◆ **BRIEF**
Return the lines from the line containing "Viewport: 1502px width, 1127px" onward. Each must match exactly, and the last line of the listing below must be included.

◆ **SUPPLIED DATA**
....
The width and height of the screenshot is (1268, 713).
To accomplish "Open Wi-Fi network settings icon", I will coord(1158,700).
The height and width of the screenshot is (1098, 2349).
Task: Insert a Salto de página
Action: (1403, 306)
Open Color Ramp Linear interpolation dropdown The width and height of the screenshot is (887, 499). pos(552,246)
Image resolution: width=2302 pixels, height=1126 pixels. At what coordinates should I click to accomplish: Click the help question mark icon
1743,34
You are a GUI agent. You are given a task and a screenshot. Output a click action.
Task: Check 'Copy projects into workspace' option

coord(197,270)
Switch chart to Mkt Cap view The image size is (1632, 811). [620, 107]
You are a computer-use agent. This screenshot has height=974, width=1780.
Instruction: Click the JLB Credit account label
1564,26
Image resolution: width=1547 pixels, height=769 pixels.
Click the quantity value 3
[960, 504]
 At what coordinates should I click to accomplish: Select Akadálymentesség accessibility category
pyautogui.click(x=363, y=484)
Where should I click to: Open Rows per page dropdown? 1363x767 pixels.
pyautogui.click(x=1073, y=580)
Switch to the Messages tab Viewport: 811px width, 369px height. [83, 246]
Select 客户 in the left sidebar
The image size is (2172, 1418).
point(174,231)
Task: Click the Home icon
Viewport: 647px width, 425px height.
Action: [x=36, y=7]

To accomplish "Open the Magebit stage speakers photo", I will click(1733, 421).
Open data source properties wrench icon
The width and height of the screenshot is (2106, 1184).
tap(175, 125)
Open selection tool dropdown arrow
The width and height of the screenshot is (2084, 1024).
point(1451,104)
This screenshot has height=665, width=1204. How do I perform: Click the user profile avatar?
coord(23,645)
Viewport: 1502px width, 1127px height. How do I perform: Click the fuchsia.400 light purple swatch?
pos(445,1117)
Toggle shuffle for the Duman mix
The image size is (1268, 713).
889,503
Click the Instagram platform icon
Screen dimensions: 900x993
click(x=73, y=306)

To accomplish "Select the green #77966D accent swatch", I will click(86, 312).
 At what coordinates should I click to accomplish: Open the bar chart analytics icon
....
◆ **OUTPUT FOR THIS EXERCISE**
Viewport: 1502px width, 1127px height. How do I perform: Click the fuchsia.400 light purple swatch?
pos(445,1117)
Toggle shuffle for the Duman mix
The image size is (1268, 713).
889,503
Click the Instagram platform icon
Screen dimensions: 900x993
click(x=73, y=306)

To accomplish "Select the green #77966D accent swatch", I will click(86, 312).
 At what coordinates should I click to accomplish: Open the bar chart analytics icon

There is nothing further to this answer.